İşte bu bağlamda baktım İsveç yönetiminin yapmış olduğu açıklamalar bir hayli dünyayı endişe altında bırakıyor. Pek çok İsveç makamı ve İsveç yapılan dini değerlerimize aykırı davranışlarda ifade özgürlüğünün bulunacağı hususunda oldukça dikkat çeken açıklamalara imza atıyorlar. Elbette bizler bu aşağılık saldırıya kınamaktan başka herhangi bir şey yapamıyoruz. Fakat Avrupa genelinde camilerimizi arttırabiliriz. Camilerin ve dini değerlerin artması demek aynı zamanda beraberinde dini değerlerimize de saygı gösterileceğini ön gösteriyor. Bu bağlamda İslam ülkeleri devletlerinin yalnızca kınama mesajları yapmaları yetmiyor
gerek görüldükleri takdirde ki bu duruma kesinlikle var ülkeler arası dini müzakerelerin yapılması gerekiyor.
Yapılan Araştırmalara Göre Kur’an-ı Kerim’e En Fazla Saldırı İsveç’te Yapılıyor
yazımızın son bölümünde yapılan araştırmalar kapsamında yüce kitabımız Kur’an-ı Kerim’e yönelik provakatif eylemlerin en çok nerede gerçekleştiğini açıklamak istedik.

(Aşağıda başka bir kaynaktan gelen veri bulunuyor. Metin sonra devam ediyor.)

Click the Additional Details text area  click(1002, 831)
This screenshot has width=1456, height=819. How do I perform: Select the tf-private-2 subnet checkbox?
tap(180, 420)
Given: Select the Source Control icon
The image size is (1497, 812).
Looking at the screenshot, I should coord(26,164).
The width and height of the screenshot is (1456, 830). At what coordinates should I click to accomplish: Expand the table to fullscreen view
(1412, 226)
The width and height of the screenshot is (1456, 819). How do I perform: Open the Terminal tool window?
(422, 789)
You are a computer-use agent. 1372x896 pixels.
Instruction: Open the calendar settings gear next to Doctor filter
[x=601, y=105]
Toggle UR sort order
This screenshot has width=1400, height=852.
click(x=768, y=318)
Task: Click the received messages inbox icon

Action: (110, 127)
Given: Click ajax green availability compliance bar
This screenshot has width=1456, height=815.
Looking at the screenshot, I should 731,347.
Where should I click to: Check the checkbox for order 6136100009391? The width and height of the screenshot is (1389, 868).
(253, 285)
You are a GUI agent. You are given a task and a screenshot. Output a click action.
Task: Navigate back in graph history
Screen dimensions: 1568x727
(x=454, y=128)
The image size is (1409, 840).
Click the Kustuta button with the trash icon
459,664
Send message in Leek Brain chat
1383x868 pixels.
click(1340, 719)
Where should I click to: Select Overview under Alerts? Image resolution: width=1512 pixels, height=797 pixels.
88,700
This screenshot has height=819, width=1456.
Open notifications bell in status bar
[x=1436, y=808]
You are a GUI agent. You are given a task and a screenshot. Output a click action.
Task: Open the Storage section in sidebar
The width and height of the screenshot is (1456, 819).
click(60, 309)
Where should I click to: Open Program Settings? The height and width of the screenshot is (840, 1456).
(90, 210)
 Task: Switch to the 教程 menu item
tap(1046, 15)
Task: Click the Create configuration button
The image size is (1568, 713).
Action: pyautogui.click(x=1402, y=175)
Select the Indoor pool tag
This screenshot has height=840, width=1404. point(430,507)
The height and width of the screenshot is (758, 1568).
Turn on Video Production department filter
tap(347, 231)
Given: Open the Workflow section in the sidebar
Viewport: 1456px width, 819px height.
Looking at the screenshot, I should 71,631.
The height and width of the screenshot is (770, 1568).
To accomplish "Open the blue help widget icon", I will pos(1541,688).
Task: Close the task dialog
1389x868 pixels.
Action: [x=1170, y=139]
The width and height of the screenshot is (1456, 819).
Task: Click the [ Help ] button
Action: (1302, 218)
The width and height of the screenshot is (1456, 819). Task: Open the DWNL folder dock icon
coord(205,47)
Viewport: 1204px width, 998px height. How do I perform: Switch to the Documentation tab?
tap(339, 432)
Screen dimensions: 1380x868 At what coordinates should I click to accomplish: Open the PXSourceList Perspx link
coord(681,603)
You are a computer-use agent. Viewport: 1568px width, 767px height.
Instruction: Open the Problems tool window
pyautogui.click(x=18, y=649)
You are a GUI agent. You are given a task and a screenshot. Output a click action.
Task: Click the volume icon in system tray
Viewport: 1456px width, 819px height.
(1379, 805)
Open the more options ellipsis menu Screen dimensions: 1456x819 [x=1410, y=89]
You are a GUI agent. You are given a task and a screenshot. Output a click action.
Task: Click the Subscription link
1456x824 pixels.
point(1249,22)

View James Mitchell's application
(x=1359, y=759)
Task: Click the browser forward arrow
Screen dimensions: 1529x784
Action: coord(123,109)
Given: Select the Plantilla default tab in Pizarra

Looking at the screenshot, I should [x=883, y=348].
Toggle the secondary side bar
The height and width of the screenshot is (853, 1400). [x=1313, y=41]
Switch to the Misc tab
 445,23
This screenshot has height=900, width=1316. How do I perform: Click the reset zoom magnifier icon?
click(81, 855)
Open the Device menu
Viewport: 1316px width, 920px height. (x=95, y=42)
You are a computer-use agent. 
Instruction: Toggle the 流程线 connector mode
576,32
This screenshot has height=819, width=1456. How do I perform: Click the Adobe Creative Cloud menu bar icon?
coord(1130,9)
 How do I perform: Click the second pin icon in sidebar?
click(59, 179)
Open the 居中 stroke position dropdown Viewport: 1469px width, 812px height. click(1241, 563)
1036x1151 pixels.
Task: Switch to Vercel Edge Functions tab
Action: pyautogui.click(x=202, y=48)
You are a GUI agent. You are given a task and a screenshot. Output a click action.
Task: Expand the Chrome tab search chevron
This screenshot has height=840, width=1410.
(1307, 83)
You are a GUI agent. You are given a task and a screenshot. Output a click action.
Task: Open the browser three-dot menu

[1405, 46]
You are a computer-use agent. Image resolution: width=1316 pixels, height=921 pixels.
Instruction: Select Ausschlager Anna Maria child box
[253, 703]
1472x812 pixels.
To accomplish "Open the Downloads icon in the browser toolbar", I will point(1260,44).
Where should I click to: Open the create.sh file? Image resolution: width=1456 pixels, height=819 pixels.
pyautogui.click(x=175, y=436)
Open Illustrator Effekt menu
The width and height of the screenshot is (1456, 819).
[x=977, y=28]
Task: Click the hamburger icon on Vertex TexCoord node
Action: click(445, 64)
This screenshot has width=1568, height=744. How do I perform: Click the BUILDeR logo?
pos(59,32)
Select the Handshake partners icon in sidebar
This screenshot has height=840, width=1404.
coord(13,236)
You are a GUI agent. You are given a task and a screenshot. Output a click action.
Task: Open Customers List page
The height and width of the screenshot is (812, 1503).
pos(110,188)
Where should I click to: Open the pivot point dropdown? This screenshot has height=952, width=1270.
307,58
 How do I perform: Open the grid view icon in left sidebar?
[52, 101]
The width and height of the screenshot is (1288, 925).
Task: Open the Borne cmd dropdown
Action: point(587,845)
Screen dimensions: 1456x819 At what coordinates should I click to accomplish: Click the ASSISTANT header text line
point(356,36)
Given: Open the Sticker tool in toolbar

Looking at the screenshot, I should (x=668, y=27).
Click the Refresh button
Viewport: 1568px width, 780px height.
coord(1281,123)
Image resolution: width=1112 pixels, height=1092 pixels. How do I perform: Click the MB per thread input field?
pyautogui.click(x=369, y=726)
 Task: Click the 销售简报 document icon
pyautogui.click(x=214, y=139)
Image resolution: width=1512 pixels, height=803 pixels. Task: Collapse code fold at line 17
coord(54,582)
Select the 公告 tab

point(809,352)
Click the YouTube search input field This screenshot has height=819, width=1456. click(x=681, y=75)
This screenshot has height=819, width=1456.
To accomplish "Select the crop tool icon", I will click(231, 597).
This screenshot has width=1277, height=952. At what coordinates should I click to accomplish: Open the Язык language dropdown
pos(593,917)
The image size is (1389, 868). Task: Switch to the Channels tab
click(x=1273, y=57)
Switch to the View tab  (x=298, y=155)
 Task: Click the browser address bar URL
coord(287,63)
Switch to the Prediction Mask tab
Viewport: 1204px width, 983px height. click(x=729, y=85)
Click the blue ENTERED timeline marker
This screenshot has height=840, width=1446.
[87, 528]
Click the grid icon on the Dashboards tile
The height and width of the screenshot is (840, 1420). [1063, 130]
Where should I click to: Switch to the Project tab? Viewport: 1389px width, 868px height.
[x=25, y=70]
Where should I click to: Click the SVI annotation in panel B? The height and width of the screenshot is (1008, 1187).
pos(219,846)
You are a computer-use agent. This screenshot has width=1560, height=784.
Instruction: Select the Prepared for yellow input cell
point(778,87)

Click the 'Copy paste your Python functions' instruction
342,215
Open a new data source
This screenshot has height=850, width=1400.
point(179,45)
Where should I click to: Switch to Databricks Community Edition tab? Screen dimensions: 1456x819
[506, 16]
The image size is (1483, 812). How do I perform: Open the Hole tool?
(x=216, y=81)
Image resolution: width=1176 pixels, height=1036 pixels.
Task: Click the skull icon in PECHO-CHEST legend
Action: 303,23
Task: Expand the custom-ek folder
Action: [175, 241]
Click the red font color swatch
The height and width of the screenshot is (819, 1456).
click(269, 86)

Yüce kitabımız Kur’an-ı Kerim’e yönelik bütün alçakça ve küstahça eylemler Avrupa’nın göbeğinde İsveç’te yapılıyor. İsveç yönetimi ise bu duruma son derece sessiz kalıyor.Yüce kitabımıza saldıran kendini bilmez, densiz saldırganlar İsveç yönetimi tarafından önce basın önünde göz altına alınıyorlar ve daha sonra serbest bırakıyorlar. İşte durum böyle olunca İsveç makamlarının yapmış oldukları açıklamalar bir hayli tüyler ürpertiyor. İsveç makamları ülkelerinde sözde medeniyetin yer aldıklarını, sözde medeniyetin var olması ile birlikte ifade ve düşünce özgürlüklerini halkına sunduklarını dile getiriyorlar. Avrupa’nın ortasında saldırgan basın ve medya önünde yüce kitabımızı yakıyorlar ve daha sonrasında düşünce özgürlüğü çatısı altında sözde medeniyet sergisi gösteriyorlar. Bizler Müslüman ülkeleri olarak gereken ne ise en iyisini yapmalıyız. Gerekirse bu ülkeler ile ikili dini toplantılar ya da müzakereler gerçekleştirmekteyiz. Çünkü bu ülkeler aynı zamanda toplumlara da kötü örnek oluyorlar.